[EXERCISE] Track down every line below that holds "computer" and copy it.

[PROVIDED DATA]
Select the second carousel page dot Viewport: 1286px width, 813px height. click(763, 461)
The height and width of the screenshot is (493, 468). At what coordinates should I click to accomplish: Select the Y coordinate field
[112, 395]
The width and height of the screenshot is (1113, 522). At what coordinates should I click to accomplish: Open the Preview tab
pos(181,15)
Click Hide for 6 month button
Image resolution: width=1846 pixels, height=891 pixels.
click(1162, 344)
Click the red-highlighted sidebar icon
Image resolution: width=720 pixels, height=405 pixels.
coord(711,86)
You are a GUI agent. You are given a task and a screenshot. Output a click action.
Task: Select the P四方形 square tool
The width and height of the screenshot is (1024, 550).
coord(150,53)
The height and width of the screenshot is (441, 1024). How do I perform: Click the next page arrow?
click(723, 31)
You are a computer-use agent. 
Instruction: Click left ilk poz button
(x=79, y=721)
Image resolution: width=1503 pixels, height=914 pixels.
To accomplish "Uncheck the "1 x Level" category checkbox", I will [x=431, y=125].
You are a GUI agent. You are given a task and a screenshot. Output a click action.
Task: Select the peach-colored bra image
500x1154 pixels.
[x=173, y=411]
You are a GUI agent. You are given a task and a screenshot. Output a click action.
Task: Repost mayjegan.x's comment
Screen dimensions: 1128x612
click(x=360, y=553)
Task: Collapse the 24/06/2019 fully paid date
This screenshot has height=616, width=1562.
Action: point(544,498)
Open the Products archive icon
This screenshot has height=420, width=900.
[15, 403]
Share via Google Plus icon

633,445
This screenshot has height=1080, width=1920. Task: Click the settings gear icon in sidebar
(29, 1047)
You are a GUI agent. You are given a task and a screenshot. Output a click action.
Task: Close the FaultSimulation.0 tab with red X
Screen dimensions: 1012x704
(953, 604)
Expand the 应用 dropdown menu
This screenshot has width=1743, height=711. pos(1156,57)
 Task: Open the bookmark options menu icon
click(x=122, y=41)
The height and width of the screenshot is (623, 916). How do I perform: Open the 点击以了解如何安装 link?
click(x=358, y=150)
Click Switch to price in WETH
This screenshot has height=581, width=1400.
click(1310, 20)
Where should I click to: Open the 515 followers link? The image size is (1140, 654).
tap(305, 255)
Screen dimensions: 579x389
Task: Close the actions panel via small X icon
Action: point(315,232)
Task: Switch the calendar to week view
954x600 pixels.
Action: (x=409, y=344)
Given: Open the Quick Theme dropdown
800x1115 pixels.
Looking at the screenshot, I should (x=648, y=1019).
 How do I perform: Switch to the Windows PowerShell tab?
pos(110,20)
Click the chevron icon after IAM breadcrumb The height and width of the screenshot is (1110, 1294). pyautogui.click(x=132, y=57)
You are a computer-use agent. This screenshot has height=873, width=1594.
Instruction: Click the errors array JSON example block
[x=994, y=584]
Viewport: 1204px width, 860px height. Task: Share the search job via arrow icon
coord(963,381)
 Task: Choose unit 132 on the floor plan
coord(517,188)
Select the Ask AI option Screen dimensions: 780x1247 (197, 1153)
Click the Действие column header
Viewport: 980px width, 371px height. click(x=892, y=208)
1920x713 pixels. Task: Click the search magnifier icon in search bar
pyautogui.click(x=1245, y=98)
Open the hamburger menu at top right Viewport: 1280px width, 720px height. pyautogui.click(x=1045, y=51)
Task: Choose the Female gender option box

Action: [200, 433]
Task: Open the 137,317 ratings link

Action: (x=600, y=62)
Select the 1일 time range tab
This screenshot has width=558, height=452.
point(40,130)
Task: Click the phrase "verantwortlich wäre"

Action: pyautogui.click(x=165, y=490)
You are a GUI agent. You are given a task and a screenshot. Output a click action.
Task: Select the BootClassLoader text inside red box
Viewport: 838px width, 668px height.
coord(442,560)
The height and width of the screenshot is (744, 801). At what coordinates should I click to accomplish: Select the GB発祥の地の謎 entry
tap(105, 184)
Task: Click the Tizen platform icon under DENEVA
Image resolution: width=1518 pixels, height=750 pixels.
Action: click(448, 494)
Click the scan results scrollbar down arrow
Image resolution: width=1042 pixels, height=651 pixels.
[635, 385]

[ANSWER BOX]
You are a computer-use agent. 
You are a computer-use agent. This screenshot has height=873, width=1594.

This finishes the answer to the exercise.